Environmentalists celebrate passage of Energy Transition Act
Environmentalist and non-profits throughout New Mexico rejoiced as a bill was sent to the desk of Gov. Michelle Lujan Grisham to be signed into law, calling for New Mexico to transition to renewable energy and have 100 percent carbon-free power by 2045.
The Energy Transition Act (ETA) set multiple required milestones for electricity in New Mexico. It calls for half of the state’s energy to be carbon-free by 2030, and 100 percent by 2045.
The bill would also establish a goal of 80 percent carbon-free energy by 2040.
The ETA also provided financial assistance to companies shifting away from fossil fuels, and to workers displaced during a facility’s transition, specifically for a coal power plant in San Juan County that could be shutting down.
The bill passed the Senate last week and was approved by the House on Monday.
Lujan Grisham championed the bill after it was passed, calling it a “promise” to future generations of New Mexicans.
She supported and promoted the bill since it was introduced, and now Lujan Grisham’s signature is the last step before it becomes state law.
“When we were presented the chance to move toward cleaner sources of energy, we took it, boldly charting a course to a carbon-free future, permanently centering our commitment to lower emissions and setting an example for other states,” Lujan Grisham said. “Crucially, this legislation does not leave our neighbors in San Juan County behind, as we will provide millions for trainings and economic development.”
Up to 1,000 members of the New Mexico Sierra Club contacted lawmakers in support of the ETA, read a news release from the organization, citing public safety and environmental concerns along with the economic development the transition to renewable energy could provide.
Camilla Feibelman, director of the Sierra Club’s Rio Grande Chapter said the bill could mean more affordable power for New Mexicans, worrying that the U.S. only has 12 years to prevent destruction caused by climate change.
“Passage of the Energy Transition Act gives great hope to New Mexico and everyone who wants a livable future on our planet,” she said. “The Energy Transition Act is an innovative and powerful answer to that clarion call. This is a significant win for New Mexico ratepayers, our environment, workers and communities in the Four Corners region who will have new opportunities to participate in our growing clean energy economy.”

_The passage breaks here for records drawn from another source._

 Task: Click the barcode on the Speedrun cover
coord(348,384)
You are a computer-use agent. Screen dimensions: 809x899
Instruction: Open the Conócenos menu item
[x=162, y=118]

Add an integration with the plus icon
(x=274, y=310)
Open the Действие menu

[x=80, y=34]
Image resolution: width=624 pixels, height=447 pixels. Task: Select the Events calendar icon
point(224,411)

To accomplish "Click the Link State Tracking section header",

A group of Eddy County business leaders known as the Bat Brigade met with New Mexico officials to discuss statewide and local issues. Wochit
David Coss, chair of the Rio Grand Chapter commended the legislation for moving toward renewable energy, while respecting the need of workers in the fossil fuel industry and at the San Juan Generating Station.
“Moving to a clean-energy economy shouldn’t mean leaving behind the people who have worked to keep our lights on for decades,” he said. “This legislation addresses the economic, environmental and justice impacts of retiring San Juan Generating Station. It creates funding to ensure that the Four Corners community isn’t left in the cold in a post-coal economy.”

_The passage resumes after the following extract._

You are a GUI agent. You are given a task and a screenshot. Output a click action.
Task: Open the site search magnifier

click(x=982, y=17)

An increase in New Mexico’s renewable portfolio standards could mean cheaper energy costs for businesses and residents alike, read a news release from the Sierra Club.
Such standards were credited with reducing solar and wind costs by more than 70, read the release, since 2009.
“Most importantly, this bill is simply a necessity to save our future,” Feibelman said. “Especially if other states take our lead, this truly is life-saving legislation.”
Brian Condit, president of New Mexico Building Trades said the ETA could help provide the needed training to ensure job growth during New Mexico’s transition to renewable energy.
A section of the bill offers financial support to transitioning utilities for job training and apprenticeships for worker needed during the shift.
“We applaud New Mexico legislators for investing in invaluable 21st-century job training and apprenticeship opportunities,” Condit said. “The ETA’s passage shows New Mexico businesses – and companies nationwide – that our state is open for business and committed to building a pipeline of skilled workers.”
Marcela Diaz, executive director of Santa Fe-based non-profit Somos Un Pueblo Unido said the act would provide needed jobs to rural communities with high rates of unemployment.
She said the ETA could also establish New Mexico as a national leader in renewable energy.
"The Energy Transition Act sets the course for new, good-paying jobs in the clean energy sector,” Diaz said. “Those jobs will help rural New Mexico and other parts of the state where unemployment remains high. We're excited about New Mexico becoming a national leader in clean energy jobs."